__Your goal__
Identify every line in the records below that contains the word "Дамаскин", and reproduce each one.

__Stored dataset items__

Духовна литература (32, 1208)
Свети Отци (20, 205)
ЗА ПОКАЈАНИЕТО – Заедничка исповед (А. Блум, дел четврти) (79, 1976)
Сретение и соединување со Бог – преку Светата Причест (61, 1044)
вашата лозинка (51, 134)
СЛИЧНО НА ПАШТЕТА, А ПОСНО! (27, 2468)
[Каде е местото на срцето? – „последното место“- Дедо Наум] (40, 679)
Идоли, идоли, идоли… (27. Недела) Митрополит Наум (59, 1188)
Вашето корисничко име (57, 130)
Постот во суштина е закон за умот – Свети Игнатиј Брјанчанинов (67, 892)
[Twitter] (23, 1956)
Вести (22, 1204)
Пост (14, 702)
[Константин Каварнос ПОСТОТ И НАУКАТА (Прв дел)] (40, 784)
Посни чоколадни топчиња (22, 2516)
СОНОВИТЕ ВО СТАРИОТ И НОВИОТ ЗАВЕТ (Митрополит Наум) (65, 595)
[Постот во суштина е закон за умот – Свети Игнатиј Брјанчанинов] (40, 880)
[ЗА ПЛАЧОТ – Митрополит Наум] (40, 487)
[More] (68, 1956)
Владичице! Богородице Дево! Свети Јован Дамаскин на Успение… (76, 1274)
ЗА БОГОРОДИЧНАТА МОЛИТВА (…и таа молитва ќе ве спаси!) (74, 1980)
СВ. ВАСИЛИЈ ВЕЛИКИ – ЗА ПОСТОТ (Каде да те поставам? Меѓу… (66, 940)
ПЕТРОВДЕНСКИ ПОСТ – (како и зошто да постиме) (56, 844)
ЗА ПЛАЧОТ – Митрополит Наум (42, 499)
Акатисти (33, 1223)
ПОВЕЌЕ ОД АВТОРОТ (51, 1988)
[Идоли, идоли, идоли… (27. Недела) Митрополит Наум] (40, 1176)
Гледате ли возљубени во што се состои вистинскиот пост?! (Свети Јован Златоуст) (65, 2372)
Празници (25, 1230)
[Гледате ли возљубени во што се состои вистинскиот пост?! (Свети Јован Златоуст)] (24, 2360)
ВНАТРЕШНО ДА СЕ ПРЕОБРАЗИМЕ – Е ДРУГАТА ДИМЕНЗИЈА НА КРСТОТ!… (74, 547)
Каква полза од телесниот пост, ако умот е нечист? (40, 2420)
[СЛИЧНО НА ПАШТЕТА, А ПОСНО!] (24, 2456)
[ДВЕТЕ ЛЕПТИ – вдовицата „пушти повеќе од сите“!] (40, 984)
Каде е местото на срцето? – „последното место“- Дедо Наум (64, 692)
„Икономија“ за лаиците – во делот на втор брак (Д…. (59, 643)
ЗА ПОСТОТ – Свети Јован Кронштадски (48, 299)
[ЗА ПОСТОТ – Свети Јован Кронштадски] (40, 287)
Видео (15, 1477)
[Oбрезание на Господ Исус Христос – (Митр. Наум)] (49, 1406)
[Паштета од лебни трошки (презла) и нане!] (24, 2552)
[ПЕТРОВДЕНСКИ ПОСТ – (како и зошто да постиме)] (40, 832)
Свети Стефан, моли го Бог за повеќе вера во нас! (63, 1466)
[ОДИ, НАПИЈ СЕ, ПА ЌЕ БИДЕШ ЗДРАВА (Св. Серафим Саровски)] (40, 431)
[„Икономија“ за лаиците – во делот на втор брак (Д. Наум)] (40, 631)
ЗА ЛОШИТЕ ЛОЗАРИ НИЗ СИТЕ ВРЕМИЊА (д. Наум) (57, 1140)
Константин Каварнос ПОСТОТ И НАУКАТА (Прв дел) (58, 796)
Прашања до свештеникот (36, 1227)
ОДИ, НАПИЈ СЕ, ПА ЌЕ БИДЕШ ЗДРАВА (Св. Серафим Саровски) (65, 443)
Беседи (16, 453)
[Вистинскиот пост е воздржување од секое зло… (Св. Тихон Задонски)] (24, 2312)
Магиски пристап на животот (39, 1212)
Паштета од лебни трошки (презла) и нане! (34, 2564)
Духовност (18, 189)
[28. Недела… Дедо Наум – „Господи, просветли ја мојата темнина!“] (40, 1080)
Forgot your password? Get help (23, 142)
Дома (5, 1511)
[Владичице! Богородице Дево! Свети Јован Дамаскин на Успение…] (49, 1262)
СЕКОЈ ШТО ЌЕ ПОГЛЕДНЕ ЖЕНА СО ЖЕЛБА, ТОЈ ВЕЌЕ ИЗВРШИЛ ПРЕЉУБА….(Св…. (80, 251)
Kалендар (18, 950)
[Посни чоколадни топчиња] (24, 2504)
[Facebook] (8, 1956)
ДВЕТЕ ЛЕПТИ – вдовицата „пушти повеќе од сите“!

__Exercise result__
Владичице! Богородице Дево! Свети Јован Дамаскин на Успение… (76, 1274)
[Владичице! Богородице Дево! Свети Јован Дамаскин на Успение…] (49, 1262)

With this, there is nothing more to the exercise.